If the official view of the Transvaal was mistaken, the summit of error was reached in the view taken of the Orange River Colony. In that Colony, which was almost wholly pastoral and Dutch, and which until the war had enjoyed free institutions uninterruptedly for half a century, and had made remarkably good vise of them, representative government, even of the illusory kind designed for the Transvaal, was to be indefinitely postponed, postponed at any rate until the results of the "experiment" in the Transvaal had been observed.

The Government "recognize that there are industrial and economic conditions peculiar to the Transvaal, which make it very desirable in that Colony to have at the earliest possible date some better means of ascertaining the views of the different sections of the population than the present system affords. The question as regards the Orange River Colony being a less urgent one, it appears to them that there will be advantage in allowing a short period to intervene before elective representative institutions are granted to the last-named Colony, because this will permit His Majesty's Government to observe the experiment, and, if need be, to profit by the experience so gained."

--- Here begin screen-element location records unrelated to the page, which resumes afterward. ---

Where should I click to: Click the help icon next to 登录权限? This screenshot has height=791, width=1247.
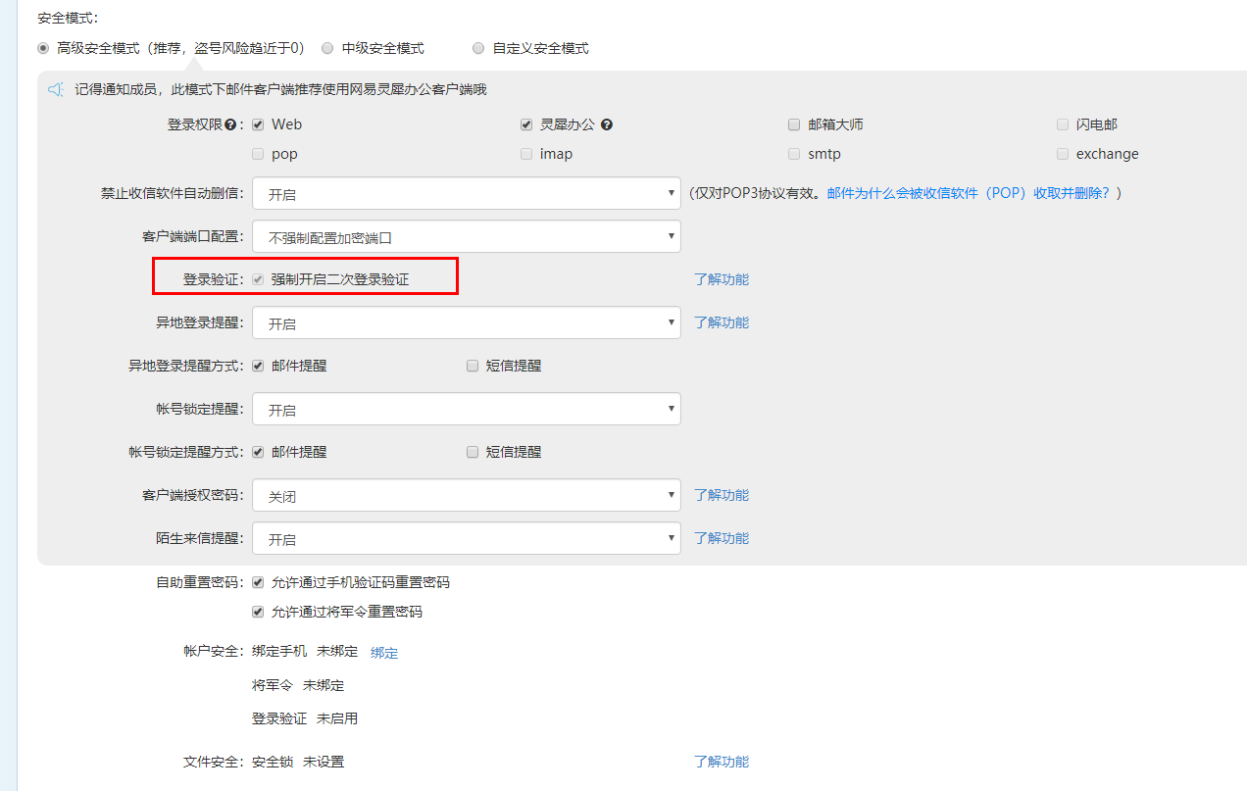(x=230, y=125)
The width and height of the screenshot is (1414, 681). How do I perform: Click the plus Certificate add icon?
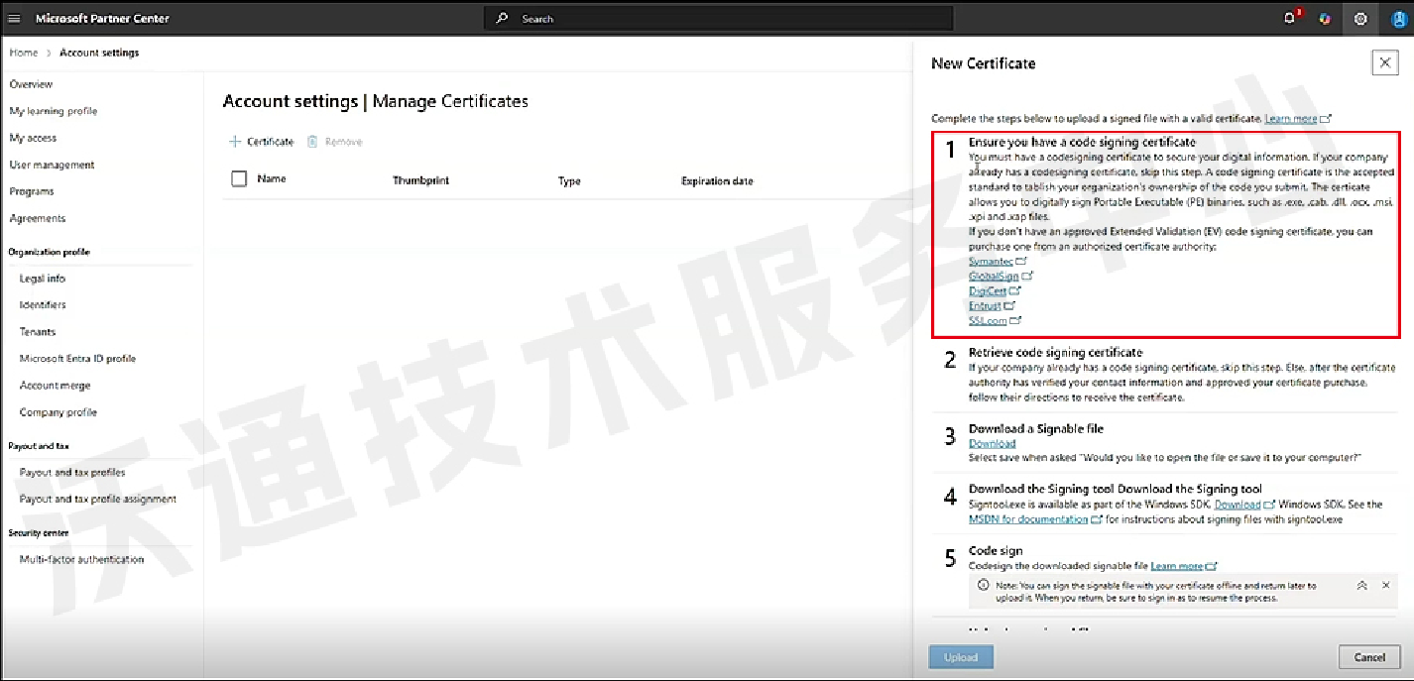tap(235, 142)
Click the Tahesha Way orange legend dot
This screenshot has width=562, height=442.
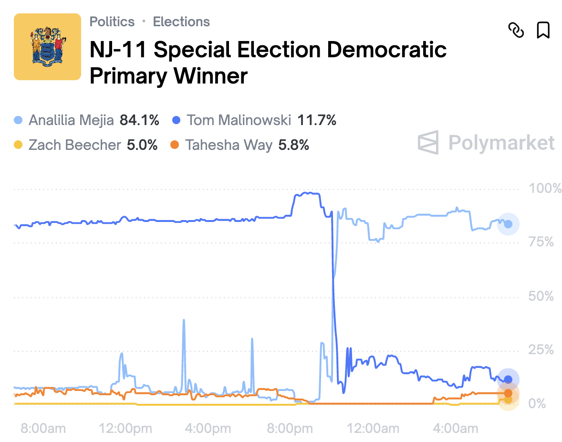(175, 145)
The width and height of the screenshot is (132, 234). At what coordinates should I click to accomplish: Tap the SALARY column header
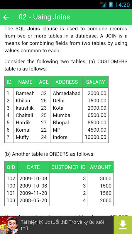point(96,82)
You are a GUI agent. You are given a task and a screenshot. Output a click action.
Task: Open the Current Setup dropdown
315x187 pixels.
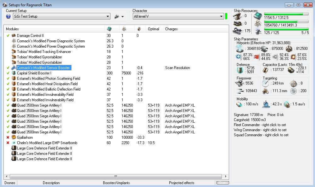tap(108, 16)
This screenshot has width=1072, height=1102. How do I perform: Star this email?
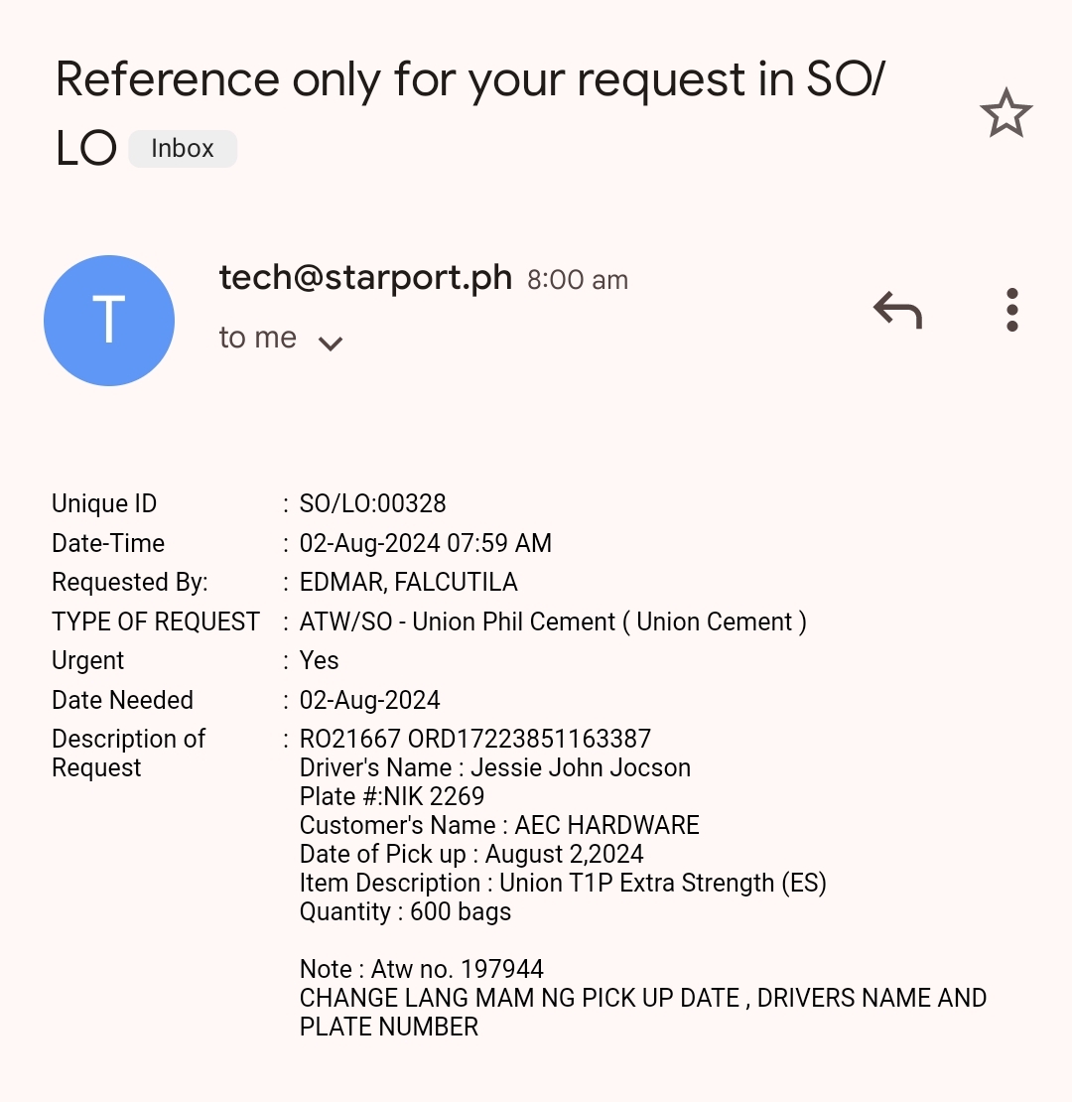pos(1005,113)
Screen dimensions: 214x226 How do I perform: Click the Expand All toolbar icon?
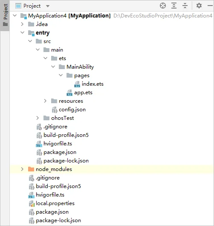(174, 6)
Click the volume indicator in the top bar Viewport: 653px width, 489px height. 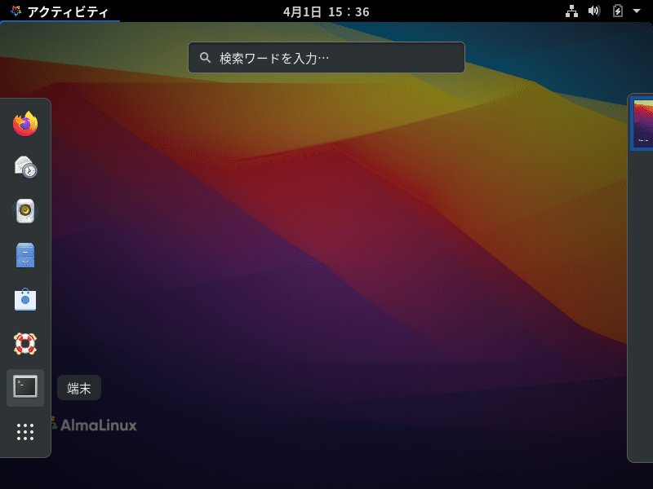(594, 11)
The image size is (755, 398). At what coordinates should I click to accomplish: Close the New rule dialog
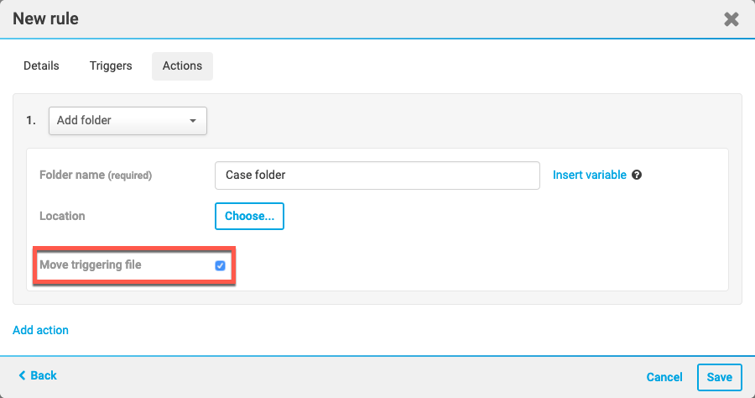pyautogui.click(x=732, y=19)
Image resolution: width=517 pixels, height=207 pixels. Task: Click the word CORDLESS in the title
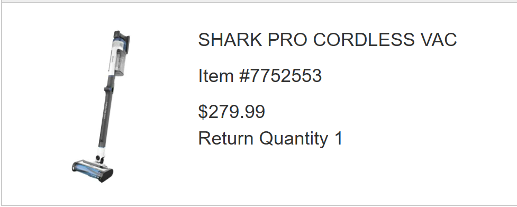click(x=364, y=40)
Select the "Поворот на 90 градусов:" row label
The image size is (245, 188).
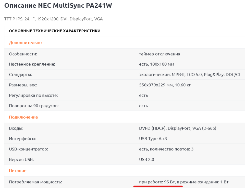tap(34, 106)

What is the train of reasoning in this strange specimen of political argument? It was important to "ascertain the views" of the bi-racial Transvaal, but needless to ascertain the views of the practically homogeneous Orange River Colony. The "question" there is a "less urgent one." What question? Why less urgent? Is it that the British minority, being so very small, is more liable to oppression by the Dutch? That is a tenable point, though by parity of reasoning it would seem to make the question more, not less, urgent, and the importance of "ascertaining the views" of the different sections of the population, greater, not less. Or is it the diametrically opposite train of thought, namely, that an assumed improbability of disorder owing to the homogeneity of the population is a reason, not for giving Home Rule, but for withholding it? These contradictions and confusions are painfully familiar in anti-Home Rule dialectics all over the world. A quiet Ireland does not want Home Rule; a turbulent Ireland is not fit for it. If the Unionist element in Ireland is strong, that is clearly an argument for withholding Home Rule in deference to the wishes of a strong minority. If the minority, on the other hand, is proved to be small, all the greater reason for withholding it, because oppression by the majority will be easier. So the sterile argument swings back and forth, and men still talk of "experiments" and "profiting by experience," while the demonstration of their errors is written in the blood and tears of centuries, and while masses of facts accumulate, demonstrating the great truth that free democratic government, whatever its disadvantages and dangers—and it has both—is the best resource for uniting, strengthening, and enriching a community of white men.

The Transvaal Constitution of 1905 was cancelled on the incoming of the Liberal Ministry at the end of that year, and in the following year full responsible government was granted both to the Transvaal and Orange River Colony, with the results that we know. Instantaneously there permeated the bi-racial urban society in the Transvaal a new sense of brotherhood. Men of different race, as far apart in spirit as the members of the Kildare Street Club, the Orange Societies, and the Ancient Order of Hibernians, met and made friends because it was not only natural but necessary to make friends, since on all alike lay the burden of doing their best for their country on a basis of equal citizenship. Nobody out there called the new system an "experiment." The wrench once over, the thing once done, there was general unanimity that whatever the difficulties—and there were great difficulties—it was the right thing to be done under the circumstances, and if this unanimity was combined, rightly or wrongly, with a good deal of resentment against the Liberal attitude at home towards Chinese labour, nobody is any the worse for that. The day will come when even that burning question will be seen in its true perspective as an infinitesimally small point beside the great principle of responsible government, which includes the decision of labour questions, together with all other branches of domestic policy.